To the editor:
I am stubborn. In many ways, when I was accepted into a Flemington family 12 years ago, this made me fit right in. Uncompromising. Loyal. Passionate. These are all things I admire about my wife and her family and are all offshoots of our stubbornness. As the two of us have aged, thankfully, our stubbornness has softened and we have avoided imploding our relationship.
As I spent more time in Flemington and then became a full-time borough resident in 2015, I noticed that these attributes could be extended to many residents of Flemington and Hunterdon County. Now I believe they are doing us a disservice. When I attended the Borough Council meeting last week, I was hoping that there could be some actual discourse and identifying with others. Yet I was appalled by the example set by Mayor Phil Greiner and our Council members. It is part of their duty as elected officials to work for this community. It is their job to lead, but also to listen. Even if Council members wanted to enter into the contract with developer Jack Cust, there were some very realistic and smart points that could have been included as amendments. Why couldn’t the agreement include a clause that returns the liquor license to the borough if development is not completed? What about clarification on the “dollar for dollar” credits Mr. Cust will receive for public works improvements? The formal agreement does not explicitly say what these credits can be used for, but I assume it will be credited towards his PILOTs. The mayor and council members may believe this is obvious from the agreement, but it is not explicitly stated and it is their job to make sure these agreements are explicit and legally sound. Questions regarding these details should not be brushed off or snickered at, but explained thoughtfully and plainly to the public. Then if there is disagreement, at least everyone has the same information to work from.
No one of us has all the answers and so we need discussion and discourse to create better outcomes. I have seen willingness to compromise or accept the redevelopment plan from many who currently oppose the Cust plan, if certain concerns are addressed. Everyone knows there is a need for redevelopment, reinvestment, and revitalization of Flemington. A “larger” project, which encompasses several properties also makes sense to me. Yet the height and overall footprint of the Cust project seems too large for our town.
Personally, I would love to see the Union Hotel completely restored, but I would accept the preservation of the facade and some key defining features. I recognize that any developer has a myriad of factors to balance and that it is not an easy job. But that is their job and it is our community. Why isn’t the council acknowledging that there are real points of concern with this plan or work to ensure that certain conditions be applied to the agreement? I ask plan supporters, don’t you want the strongest plan, one that can stand up to scrutiny and that is the most likely to succeed? If the plans go through but there is no overall draw to the town and apartments sit empty, then we all lose. The inclusion of green space, entertainment, and/or a historic feel of the buildings would all increase the appeal of the project to Millennials, such as myself.
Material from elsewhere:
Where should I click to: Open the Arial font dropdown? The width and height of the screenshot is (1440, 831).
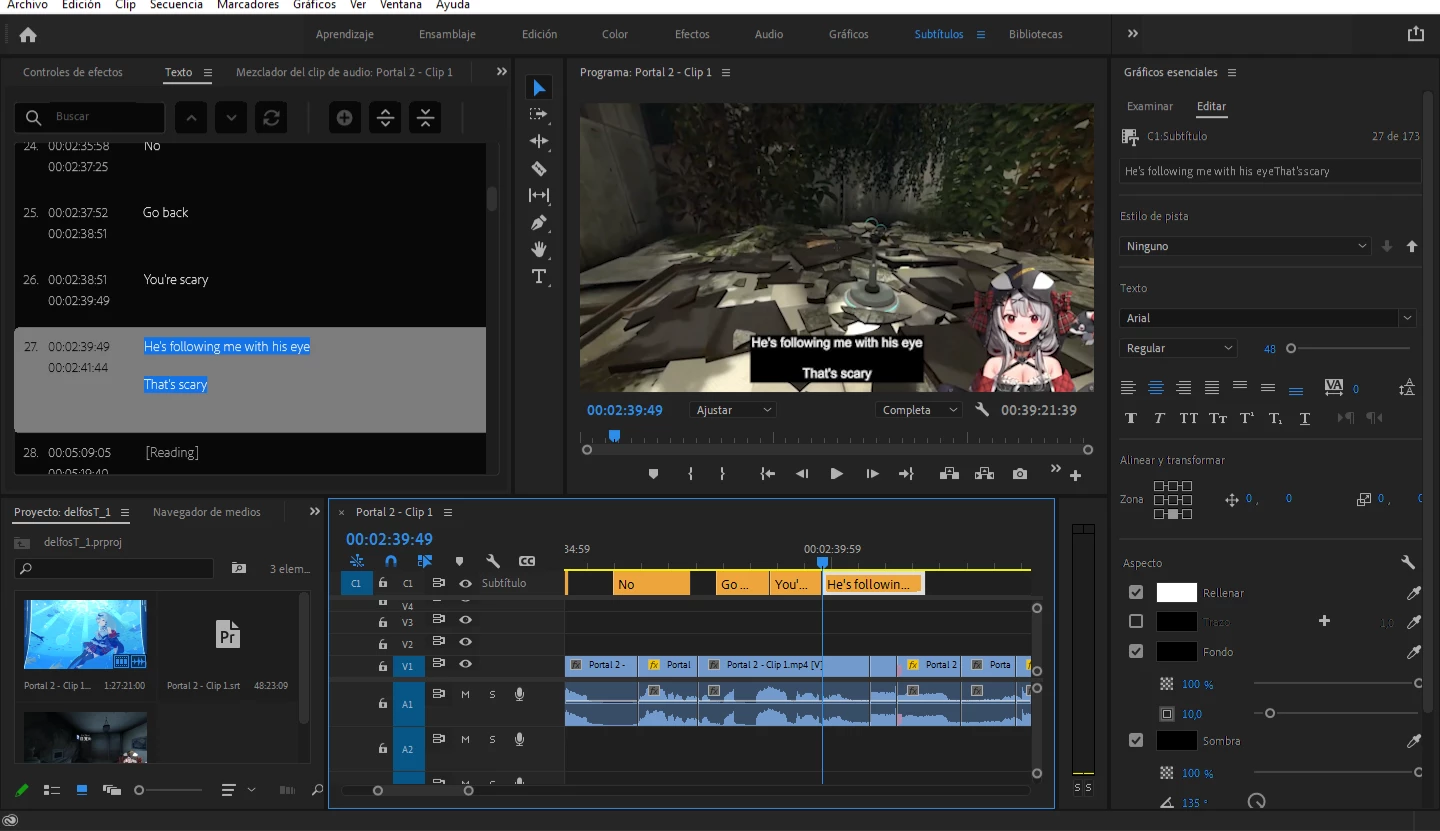click(1267, 318)
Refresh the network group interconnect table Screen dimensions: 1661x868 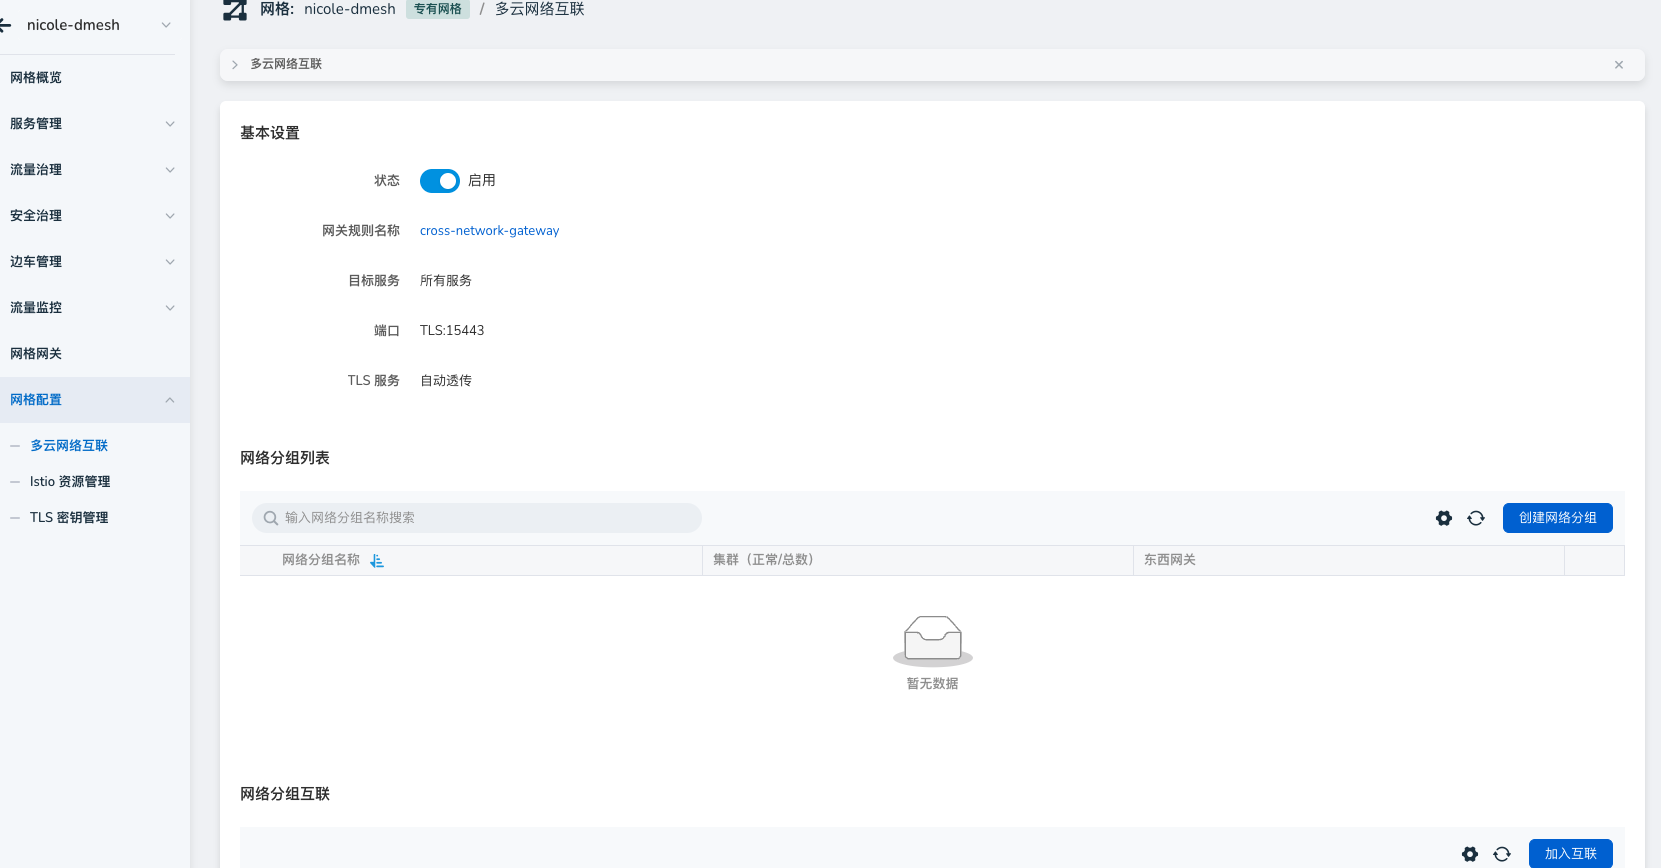tap(1501, 854)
As the details of the PILOT agreement come together, I beg the council to think through all of the complexities. How much tax revenue is currently being taken in by the properties? How much of this goes to schools? What are high and low income projections for this over the next 30 years? It is also important to remember that even if there will not be a large number of students coming from the redeveloped properties, all property owners pay education taxes because it is in all of our interest to have a strong and educated community. There are also base educational expenses that are not affected by having fewer students. Additionally, what will the impact on streets and public services be? Please share your initial impact studies with the public. Include the cost for improvements in the PILOT agreement.
As a taxpayer, I would love to be able to have a firm number of what my taxes will be for the next 30 years. I understand the desire to have this guarantee as a developer and believe that there is a fair way to create such an agreement. But the services provided to Mr. Cust should not be undervalued. Mayor Greiner and Council members, please seek out the accurate, detailed information on these complex issues, share it with the residents you represent, and respectfully address our concerns.